En El Pozón, por ejemplo, más de mil personas se congregaron alrededor de la olla el pasado domingo. No hubo espectáculo, ni tarima, ni discursos interminables. Solo un gobernador —con botas embarradas— que caminó entre charcos y escuchó a quienes pocas veces son escuchados. La escena se repitió en Tierra Bomba, Nelson Mandela, La Boquilla, San Francisco, Olaya Herrera. Cuarenta ollas. Cuarenta barrios. Miles de platos. Y sobre todo, miles de niños que ese día no pasaron hambre.
Las cifras no lo dicen todo, pero ayudan a entender el alcance: más de 12.000 personas atendidas en una sola jornada, buena parte de ellas menores de edad. Para muchos, fue su única comida caliente del día. Para otros, la única en dos. En algunos sectores como el 14 de febrero o Los Almendros, los pequeños se agolparon alrededor de los juegos inflables y los talleres lúdicos organizados como parte de la actividad. Rieron, jugaron, comieron. Durante algunas horas, dejaron de ser cifras en un boletín de pobreza infantil.

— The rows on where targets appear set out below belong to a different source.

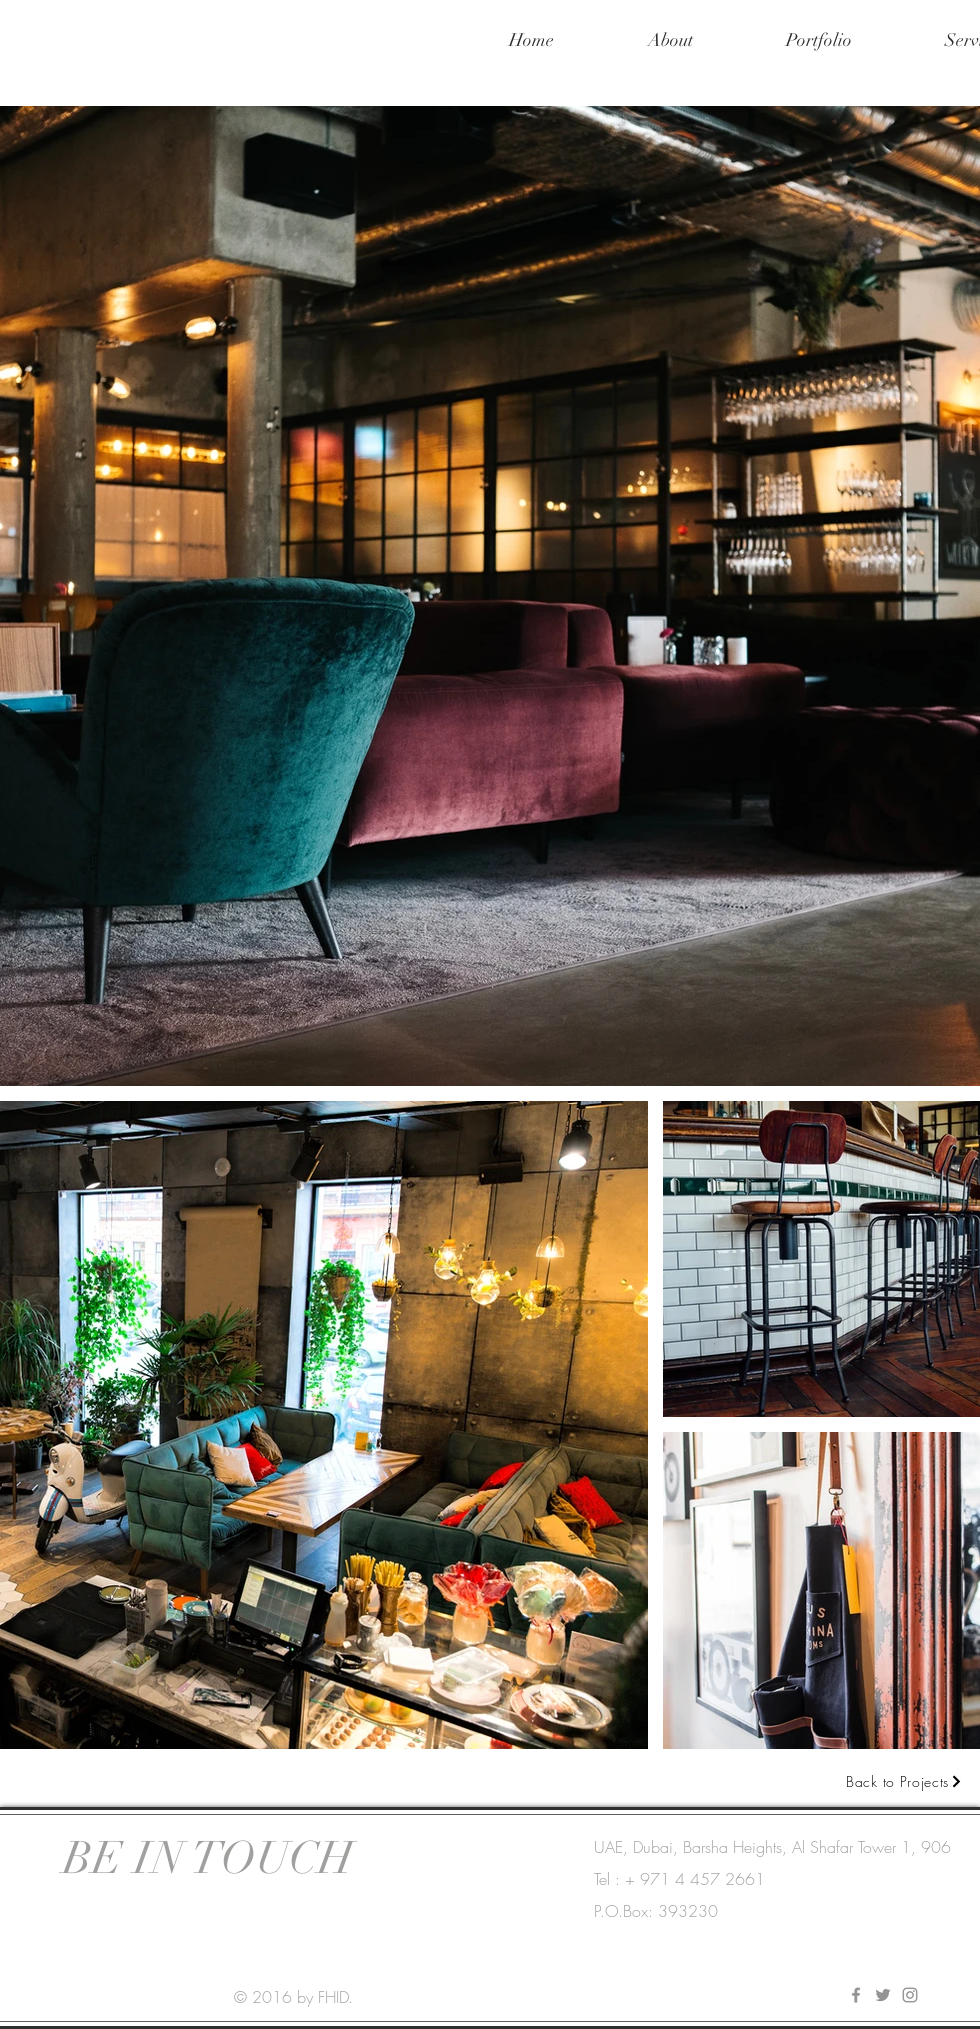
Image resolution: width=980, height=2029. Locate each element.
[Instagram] (910, 1995)
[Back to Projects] (904, 1781)
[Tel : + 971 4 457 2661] (682, 1879)
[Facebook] (856, 1995)
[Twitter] (883, 1995)
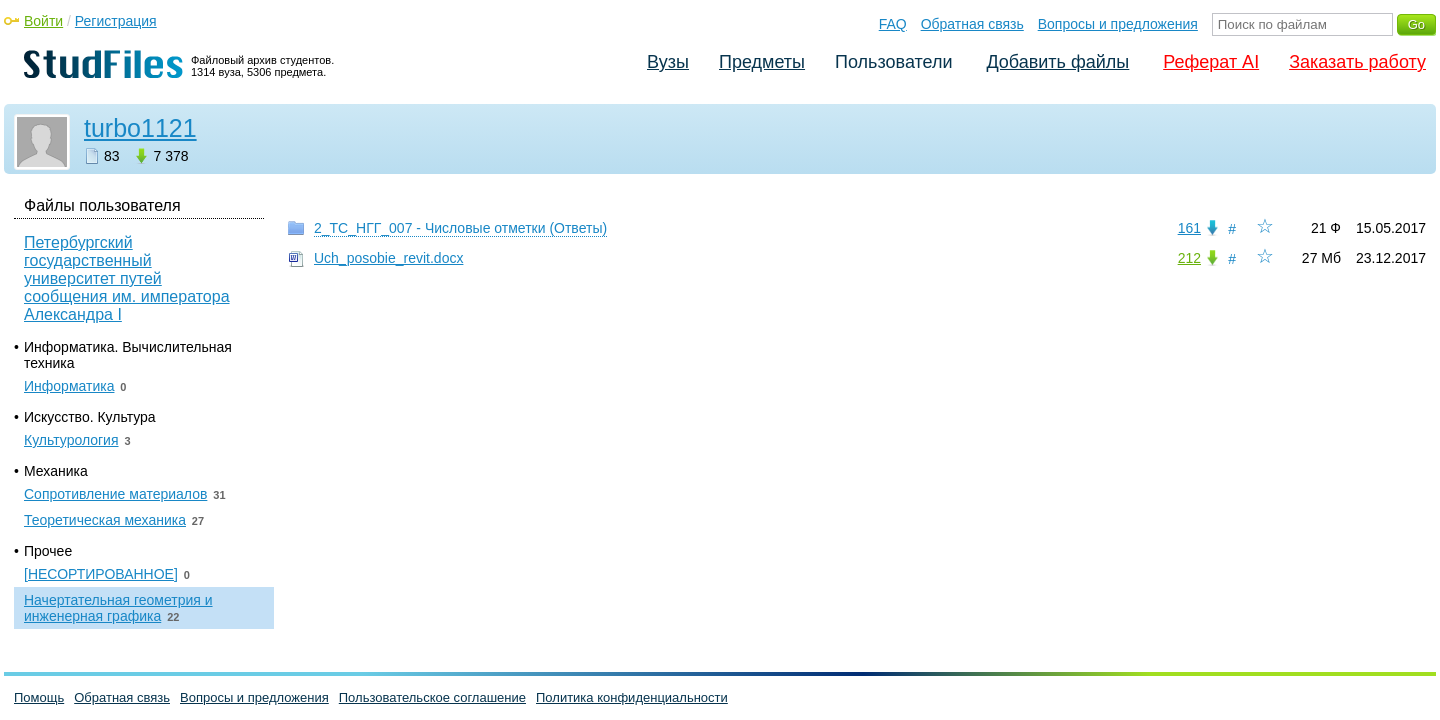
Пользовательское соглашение (432, 697)
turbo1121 (140, 128)
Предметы (762, 62)
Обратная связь (972, 24)
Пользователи (893, 62)
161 (1189, 228)
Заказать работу (1357, 62)
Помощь (39, 697)
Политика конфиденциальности (632, 697)
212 (1189, 258)
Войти (43, 21)
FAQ (893, 24)
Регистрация (116, 21)
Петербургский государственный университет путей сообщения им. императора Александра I (127, 278)
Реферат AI (1211, 62)
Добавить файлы (1057, 62)
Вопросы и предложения (1118, 24)
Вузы (668, 62)
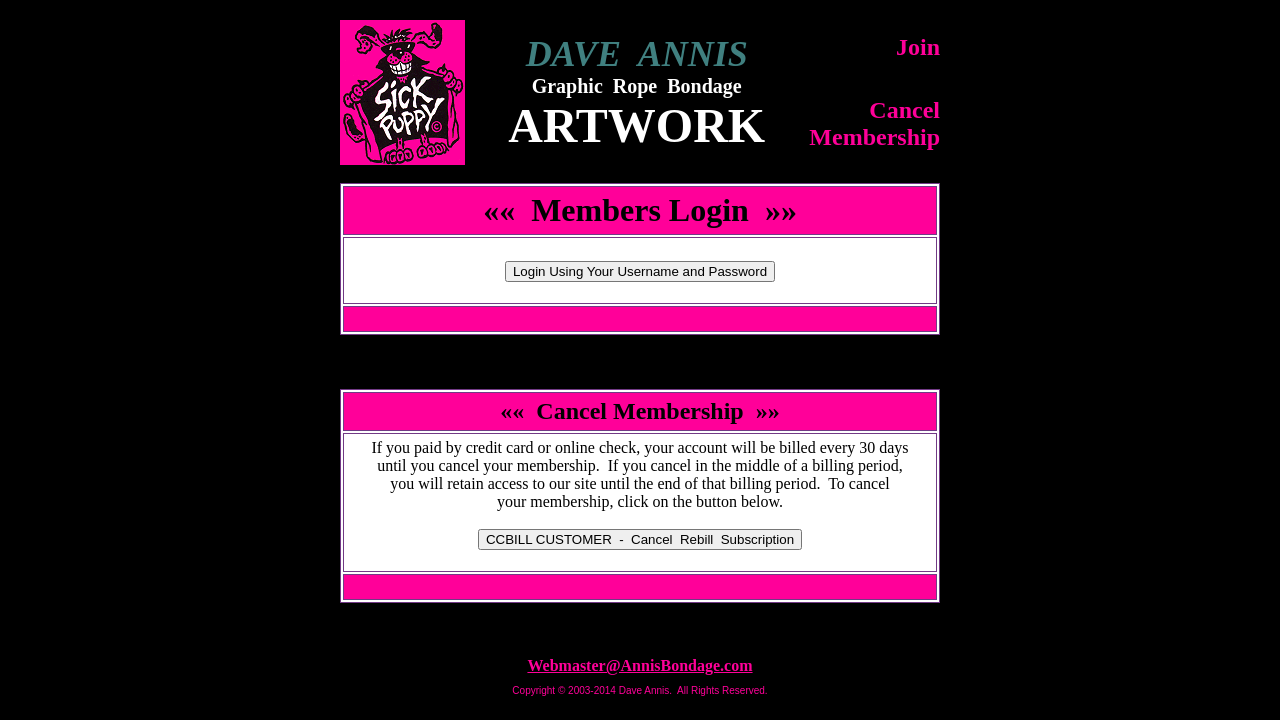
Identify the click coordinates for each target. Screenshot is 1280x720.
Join (918, 47)
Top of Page (639, 629)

El gobernador Yamil Arana ha insistido en que las ollas no son un acto de caridad, sino una herramienta para el encuentro. "Este no es solo un plato de comida, es un espacio para pensar en conjunto soluciones reales", dijo durante una de las jornadas. Su equipo lo acompaña: funcionarios, asesores, líderes comunitarios. Todos se reparten entre cucharones, mesas plásticas y hojas de papel donde se anotan reclamos y peticiones.
Para los niños, el impacto va más allá de lo inmediato. Según la Secretaría de Salud del departamento, varios barrios que participan de forma periódica en las jornadas han mostrado una leve mejora en los indicadores de peso y nutrición infantil. No es una solución estructural —lo saben—, pero sí una pausa en la tragedia de la desnutrición. Una tregua con el hambre.
En algunas ollas, incluso, se han empezado a incluir actividades educativas: charlas breves sobre salud, higiene, alimentación balanceada. Talleres de dibujo, de lectura, de expresión corporal. La comida como excusa, como puerta de entrada, como punto de partida.
Las ollas comunitarias también han fortalecido a las Juntas de Acción Comunal, que hoy juegan un papel clave en la organización de cada jornada. Son ellas quienes coordinan los insumos, los horarios, los espacios. Y son, además, quienes han empezado a documentar las necesidades urgentes de cada sector: una escuela sin baños, una guardería sin techo, un comedor escolar que no recibe insumos desde diciembre.
El hambre sigue ahí. No se ha ido. Pero ya no se esconde. Las ollas la nombran, la enfrentan. La retan. Y aunque no la venzan por completo, la obligan a retroceder, al menos por unas horas.
En Bolívar, hoy se lucha contra el hambre con cucharas. Con sancocho. Con niños riendo. Y con adultos que, mientras revuelven el caldo, también revuelven una esperanza: que tal vez, solo tal vez, esta vez sí pueda cambiar algo.